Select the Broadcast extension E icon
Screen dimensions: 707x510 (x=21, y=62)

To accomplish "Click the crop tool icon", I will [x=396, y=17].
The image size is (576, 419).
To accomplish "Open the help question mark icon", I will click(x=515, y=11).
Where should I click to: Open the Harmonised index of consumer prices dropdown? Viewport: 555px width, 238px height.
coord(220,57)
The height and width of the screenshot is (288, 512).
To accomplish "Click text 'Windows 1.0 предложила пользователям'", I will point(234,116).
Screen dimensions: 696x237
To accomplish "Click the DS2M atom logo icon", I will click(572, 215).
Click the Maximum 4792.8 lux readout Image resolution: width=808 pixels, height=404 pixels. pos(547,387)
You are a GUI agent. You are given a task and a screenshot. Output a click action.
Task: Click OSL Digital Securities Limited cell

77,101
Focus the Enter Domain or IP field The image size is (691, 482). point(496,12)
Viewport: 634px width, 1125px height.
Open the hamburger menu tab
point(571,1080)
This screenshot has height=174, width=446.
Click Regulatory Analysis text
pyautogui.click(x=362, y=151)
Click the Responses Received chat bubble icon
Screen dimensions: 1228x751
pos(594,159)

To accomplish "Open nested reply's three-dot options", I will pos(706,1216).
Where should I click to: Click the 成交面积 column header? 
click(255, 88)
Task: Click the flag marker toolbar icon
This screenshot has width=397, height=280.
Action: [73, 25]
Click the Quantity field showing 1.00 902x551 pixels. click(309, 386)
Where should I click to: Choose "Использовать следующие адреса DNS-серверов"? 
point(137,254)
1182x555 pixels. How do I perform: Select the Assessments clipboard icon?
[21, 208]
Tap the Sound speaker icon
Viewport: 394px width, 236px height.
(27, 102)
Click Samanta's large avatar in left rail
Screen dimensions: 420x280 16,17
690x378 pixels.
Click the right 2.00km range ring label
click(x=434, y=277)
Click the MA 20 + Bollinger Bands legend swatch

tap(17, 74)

What to produce | Print exactly the lines above from the one with "You are a GUI" to the one with "Viewport: 634px width, 1125px height.", including both.

Exercise output |
You are a GUI agent. You are given a task and a screenshot. Output a click action.
Task: Click OSL Digital Securities Limited cell

77,101
Focus the Enter Domain or IP field The image size is (691, 482). point(496,12)
Viewport: 634px width, 1125px height.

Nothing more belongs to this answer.